Im Alter von 15 Jahren hat auch die heute 17-jährige Tochter von Petra Weigand aus Kirchheim ein Smartphone erhalten. „Ich finde es klasse. Wir schreiben uns viel über WhatsApp. So haben wir immer Kontakt“, erzählt die 49-Jährige. „Meine Tochter ist viel in Stuttgart unterwegs, auch mit der S-Bahn. Da möchte ich wissen, was bei ihr los ist.“ Regeln hat sie ihrer Tochter nie auferlegt; sie vertraut ihr schlichtweg. Etwas schade findet sie es allerdings, dass ihr Nachwuchs schon am Frühstückstisch mit dem Handy herumspiele.

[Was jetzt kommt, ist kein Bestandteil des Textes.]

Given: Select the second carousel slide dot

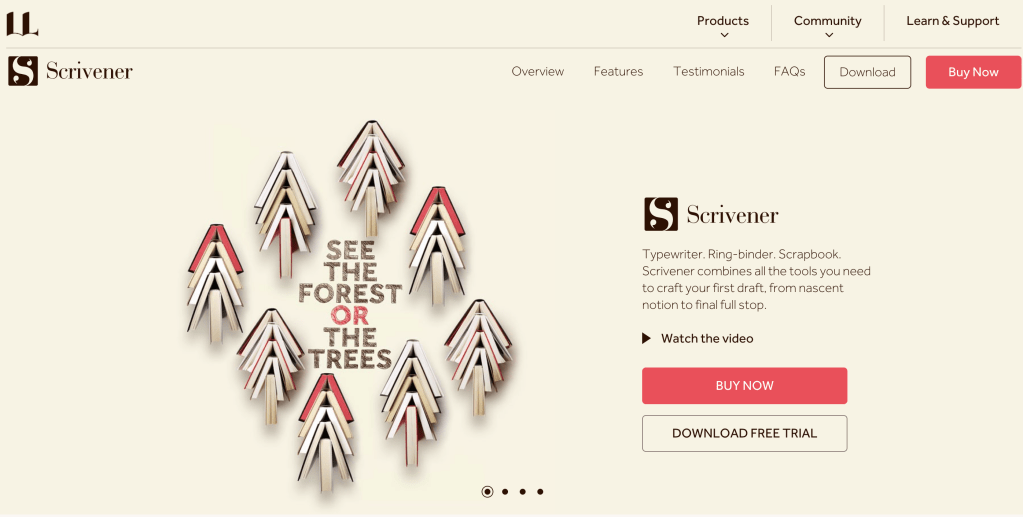Looking at the screenshot, I should point(505,492).
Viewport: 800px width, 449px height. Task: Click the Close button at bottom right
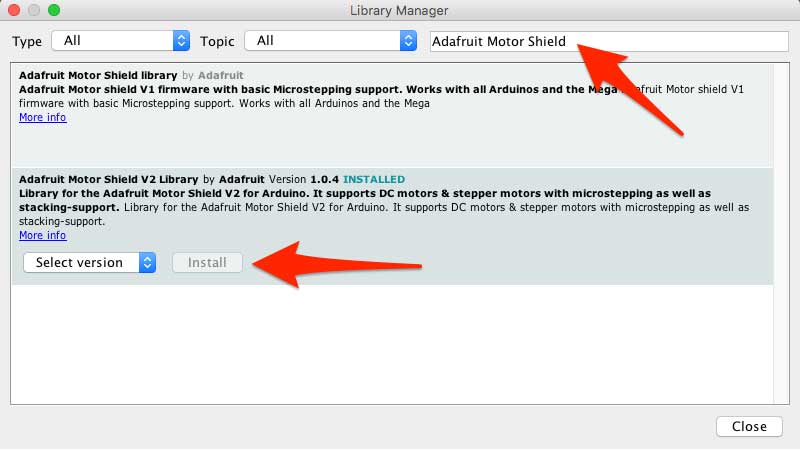pyautogui.click(x=748, y=426)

Mittlerweile hat sie sich aber damit abgefunden.

Schmunzelnd erinnert sich Petra Weigand daran, dass sie das Smartphone ihrer beiden Kinder drei Mal in der Schule hat abholen müssen. „Es war von Lehrern konfisziert worden, weil es nicht ausgeschaltet war.“

Gar keine Probleme bezüglich Smartphones und dem Umgang damit gibt es im Hause Stahl in Kirchheim: Die Tochter von Wolfgang Stahl hat mit 16 Jahren ein Handy erhalten. „Mein älterer Sohn hat ihr sein altes Smartphone überlassen“, erzählt der 54-Jährige. Er freut sich darüber, dass seine beiden Kinder trotz Smartphone noch Zeit haben, zu lernen und ihren Hobbys nachzugehen.